Hi, i’m developing a kernel that calculates the state of a layer of neurons in a neural network. I want to keep the network as flexible as possible so a layer can take its inputs from different layers. Here’s the struct i use:
typedef enum {LINEAR, ANOTHER_FUNCTION} FunctionType;
typedef struct {
int numberInputs;
int* inputSize;
int totalInputSize;
float** inputNeurons;
int outputSize;
float* outputNeurons;
float* weighs;
FunctionType functionType
} Layer;
It supports different activation functions but i don’t want to focus on that by now.
I’m getting started, but i have already writen this kernel:
__device__ float func(float number, FunctionType functionType) {
switch (functionType) {
//TODO add different functions
//break;
//case ANOTHER_FUNCTION:
// return anotherFunction(number);
break;
case LINEAR:
default:
return number;
}
}
__global__ void LayerCalcKernel(Layer layer)
{
float result = 0;
int alreadyReaded = 0;
for (int i=0; i < layer.numberInputs; ++i){
for (int j=0; j < layer.inputSize[i]; ++j){
result += layer.inputNeurons[i][j] //i didn't compile it yet, so i don't know if this is allowed
* weighs[threadIdx.x*layer.totalInputSize + alreadyReaded + j];
}
alreadyReaded += layer.inputSize[i];
}
layer.outputNeurons[threadIdx.x] = func(result);
}
In this kernel i don’t control the blocks. I was trying to imagine a way to use shared memory, but i need all the inputs to compute an output neuron.
Then i saw a .pdf explaining how to optimize reduction functions and i thought it could be just what i needed.
It can be found here.
After reading it, i found that i could write another kernel with a thread for each inputNeuron instead of one thread for every outputNeuron as i did before.
If i do that i must call the kernel for each outputNeuron in each layer.
I’m thinking how to mix both approaches, but i don’t really know how to do it.
Any suggestion will be great.
I got another question.
I want to write another version of the kernel for binary neurons (they can take the values 0 or 1). In this case i would like to use single bits instead of floats for the input and output neurons. I have used XMM assembly instructions and masks and it was fine, but the weighs were bytes insted of floats.
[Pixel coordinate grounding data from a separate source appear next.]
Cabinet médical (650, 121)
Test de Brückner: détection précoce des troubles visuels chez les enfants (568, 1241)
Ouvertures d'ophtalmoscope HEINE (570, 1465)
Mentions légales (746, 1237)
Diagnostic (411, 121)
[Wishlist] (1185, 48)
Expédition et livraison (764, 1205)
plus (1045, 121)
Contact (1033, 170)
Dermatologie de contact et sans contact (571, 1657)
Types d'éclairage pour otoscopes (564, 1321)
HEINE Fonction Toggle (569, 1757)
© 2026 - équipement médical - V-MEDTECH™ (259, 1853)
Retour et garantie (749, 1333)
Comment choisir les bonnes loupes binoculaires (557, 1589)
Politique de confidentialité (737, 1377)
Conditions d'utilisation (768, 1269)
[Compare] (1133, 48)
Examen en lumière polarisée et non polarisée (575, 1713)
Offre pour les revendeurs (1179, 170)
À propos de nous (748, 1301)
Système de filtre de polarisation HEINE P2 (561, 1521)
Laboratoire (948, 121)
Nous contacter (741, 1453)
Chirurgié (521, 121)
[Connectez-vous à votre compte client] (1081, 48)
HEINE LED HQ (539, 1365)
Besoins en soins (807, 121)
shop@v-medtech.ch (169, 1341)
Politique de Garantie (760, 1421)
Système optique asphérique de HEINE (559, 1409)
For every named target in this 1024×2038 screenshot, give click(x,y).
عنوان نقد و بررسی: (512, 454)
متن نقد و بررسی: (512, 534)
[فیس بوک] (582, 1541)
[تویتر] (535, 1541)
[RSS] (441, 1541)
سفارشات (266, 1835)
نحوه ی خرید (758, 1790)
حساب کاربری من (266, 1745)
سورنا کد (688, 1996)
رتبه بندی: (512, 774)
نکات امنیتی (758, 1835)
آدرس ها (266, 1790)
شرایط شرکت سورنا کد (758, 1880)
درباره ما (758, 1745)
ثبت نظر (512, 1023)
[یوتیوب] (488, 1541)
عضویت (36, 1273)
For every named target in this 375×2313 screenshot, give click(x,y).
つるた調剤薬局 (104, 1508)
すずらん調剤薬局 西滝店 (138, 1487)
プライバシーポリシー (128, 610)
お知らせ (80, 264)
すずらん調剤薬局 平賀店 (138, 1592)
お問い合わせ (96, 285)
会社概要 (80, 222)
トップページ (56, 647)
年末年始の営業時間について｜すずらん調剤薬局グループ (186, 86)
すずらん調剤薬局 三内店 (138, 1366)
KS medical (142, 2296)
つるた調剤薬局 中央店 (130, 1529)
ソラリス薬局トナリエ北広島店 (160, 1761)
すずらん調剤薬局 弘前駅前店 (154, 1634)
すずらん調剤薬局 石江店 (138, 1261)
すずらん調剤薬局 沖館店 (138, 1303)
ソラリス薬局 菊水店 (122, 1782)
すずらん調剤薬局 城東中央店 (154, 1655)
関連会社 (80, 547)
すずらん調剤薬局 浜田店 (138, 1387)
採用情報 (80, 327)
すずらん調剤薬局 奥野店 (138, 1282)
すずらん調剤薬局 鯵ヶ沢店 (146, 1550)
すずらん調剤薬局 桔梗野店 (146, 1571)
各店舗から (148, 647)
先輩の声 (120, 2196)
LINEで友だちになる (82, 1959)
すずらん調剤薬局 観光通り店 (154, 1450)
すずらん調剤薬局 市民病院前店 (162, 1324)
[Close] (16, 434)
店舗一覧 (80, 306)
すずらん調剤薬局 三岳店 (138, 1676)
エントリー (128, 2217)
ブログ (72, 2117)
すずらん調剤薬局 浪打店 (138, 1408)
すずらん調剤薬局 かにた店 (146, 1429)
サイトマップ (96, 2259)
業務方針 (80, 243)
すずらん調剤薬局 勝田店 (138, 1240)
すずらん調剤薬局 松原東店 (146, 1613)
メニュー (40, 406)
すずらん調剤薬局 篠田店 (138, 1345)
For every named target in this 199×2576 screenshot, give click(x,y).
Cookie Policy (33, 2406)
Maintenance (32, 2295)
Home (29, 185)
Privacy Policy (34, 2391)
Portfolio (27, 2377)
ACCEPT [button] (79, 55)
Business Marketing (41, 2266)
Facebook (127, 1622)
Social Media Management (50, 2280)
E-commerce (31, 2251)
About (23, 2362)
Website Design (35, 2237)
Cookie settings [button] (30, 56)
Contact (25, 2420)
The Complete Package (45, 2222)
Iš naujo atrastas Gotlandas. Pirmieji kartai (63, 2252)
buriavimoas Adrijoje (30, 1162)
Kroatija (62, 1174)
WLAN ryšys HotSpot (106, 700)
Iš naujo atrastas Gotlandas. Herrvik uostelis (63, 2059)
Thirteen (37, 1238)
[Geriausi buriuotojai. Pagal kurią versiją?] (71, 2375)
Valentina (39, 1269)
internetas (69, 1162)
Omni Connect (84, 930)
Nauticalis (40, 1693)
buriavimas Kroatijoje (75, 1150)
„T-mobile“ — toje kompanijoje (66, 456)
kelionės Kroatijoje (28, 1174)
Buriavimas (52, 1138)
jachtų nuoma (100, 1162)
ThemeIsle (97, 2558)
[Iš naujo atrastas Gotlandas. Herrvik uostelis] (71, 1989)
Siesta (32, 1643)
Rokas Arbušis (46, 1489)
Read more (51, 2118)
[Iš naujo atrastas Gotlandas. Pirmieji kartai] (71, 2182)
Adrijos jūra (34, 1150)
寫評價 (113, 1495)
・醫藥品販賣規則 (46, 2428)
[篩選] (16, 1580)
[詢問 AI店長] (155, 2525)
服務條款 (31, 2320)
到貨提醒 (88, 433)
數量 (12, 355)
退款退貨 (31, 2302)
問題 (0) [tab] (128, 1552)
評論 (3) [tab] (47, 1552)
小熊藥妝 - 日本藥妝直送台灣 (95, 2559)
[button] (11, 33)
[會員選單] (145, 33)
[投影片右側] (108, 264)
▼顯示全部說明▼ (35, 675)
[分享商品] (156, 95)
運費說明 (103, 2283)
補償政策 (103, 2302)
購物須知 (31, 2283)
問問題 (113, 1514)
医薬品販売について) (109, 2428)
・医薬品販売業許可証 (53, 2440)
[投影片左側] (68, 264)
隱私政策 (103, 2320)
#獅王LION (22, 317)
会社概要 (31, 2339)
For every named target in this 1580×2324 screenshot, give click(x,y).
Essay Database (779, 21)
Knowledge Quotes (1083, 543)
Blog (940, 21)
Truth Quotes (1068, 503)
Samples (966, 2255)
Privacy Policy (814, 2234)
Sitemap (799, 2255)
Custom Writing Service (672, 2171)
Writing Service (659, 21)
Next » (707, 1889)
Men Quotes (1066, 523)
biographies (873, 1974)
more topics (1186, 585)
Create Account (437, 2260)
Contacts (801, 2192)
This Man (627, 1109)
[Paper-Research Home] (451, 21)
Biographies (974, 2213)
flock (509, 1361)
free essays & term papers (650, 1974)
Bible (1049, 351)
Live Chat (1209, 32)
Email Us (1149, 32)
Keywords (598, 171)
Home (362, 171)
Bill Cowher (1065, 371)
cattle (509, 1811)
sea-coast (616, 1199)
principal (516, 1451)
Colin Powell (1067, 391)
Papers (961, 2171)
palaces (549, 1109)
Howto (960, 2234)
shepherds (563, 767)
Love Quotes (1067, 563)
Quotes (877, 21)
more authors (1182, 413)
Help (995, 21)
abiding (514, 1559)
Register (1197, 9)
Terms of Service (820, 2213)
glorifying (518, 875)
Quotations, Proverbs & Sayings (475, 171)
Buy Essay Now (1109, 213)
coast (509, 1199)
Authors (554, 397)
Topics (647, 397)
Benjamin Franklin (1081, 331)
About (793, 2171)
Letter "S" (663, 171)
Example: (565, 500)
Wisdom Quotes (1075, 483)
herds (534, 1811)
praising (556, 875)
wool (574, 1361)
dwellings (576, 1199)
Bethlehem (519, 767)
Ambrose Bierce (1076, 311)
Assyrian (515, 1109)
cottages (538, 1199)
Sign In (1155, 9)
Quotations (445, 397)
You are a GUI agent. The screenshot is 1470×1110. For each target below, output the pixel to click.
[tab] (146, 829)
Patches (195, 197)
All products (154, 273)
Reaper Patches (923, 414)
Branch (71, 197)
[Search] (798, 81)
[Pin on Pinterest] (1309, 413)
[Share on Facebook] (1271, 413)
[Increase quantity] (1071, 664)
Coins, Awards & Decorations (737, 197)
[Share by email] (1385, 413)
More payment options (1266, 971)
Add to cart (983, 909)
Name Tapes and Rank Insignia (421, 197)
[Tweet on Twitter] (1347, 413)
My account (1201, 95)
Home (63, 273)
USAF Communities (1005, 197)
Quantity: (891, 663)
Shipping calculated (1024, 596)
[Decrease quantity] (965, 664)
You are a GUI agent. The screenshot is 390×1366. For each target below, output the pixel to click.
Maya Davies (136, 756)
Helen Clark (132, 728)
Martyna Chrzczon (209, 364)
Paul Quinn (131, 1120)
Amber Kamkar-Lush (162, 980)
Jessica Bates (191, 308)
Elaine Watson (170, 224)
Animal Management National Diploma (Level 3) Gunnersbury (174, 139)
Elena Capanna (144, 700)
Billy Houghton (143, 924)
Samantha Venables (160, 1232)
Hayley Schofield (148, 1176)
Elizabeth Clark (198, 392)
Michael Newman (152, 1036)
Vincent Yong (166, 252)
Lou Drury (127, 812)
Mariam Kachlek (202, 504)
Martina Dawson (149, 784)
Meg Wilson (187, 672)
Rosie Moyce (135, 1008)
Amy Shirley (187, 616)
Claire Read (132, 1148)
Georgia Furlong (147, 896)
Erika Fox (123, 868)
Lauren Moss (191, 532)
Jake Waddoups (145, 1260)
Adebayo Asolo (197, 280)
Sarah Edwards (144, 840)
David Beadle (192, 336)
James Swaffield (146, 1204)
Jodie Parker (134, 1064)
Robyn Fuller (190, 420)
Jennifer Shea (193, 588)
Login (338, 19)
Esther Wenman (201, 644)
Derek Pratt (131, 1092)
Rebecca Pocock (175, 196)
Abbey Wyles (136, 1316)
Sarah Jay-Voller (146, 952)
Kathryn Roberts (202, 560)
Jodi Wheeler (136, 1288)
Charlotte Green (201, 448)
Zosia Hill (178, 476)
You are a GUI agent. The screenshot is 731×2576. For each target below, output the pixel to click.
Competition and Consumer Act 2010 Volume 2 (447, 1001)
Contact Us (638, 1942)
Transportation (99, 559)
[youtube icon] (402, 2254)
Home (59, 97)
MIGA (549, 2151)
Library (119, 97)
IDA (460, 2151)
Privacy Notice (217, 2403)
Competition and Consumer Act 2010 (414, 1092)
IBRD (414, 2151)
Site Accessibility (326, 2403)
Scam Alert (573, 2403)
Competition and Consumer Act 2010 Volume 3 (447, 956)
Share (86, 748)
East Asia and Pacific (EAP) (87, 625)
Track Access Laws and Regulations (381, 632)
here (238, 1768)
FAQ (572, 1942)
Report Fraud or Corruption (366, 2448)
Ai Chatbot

Is there a way to optimize the access to single bits?
In the previous code i could change this:
result += layer.inputNeurons[i][j] * weighs[threadIdx.x*totalInputSize + alreadyReaded + j];
for this:
if (layer.inputNeurons[i].getBit (j) ) {
result += weighs[threadIdx.x*totalInputSize + alreadyReaded + j];
}
getbit (j) would be a method of a class and C++ is not allowed here, but i just try to clarify the algorithm.
It would be also needed:
if (binaryFunc(result))
layer.outputNeurons[threadIdx.x].setBit();
else
layer.outputNeurons[threadIdx.x].resetBit();
instead of:
layer.outputNeurons[threadIdx.x] = func(result);
Any ideas?
I hope i’ve explain it well enough. I’m spanish so i’m sorry if my english isn’t correct.
Thanks in advantage.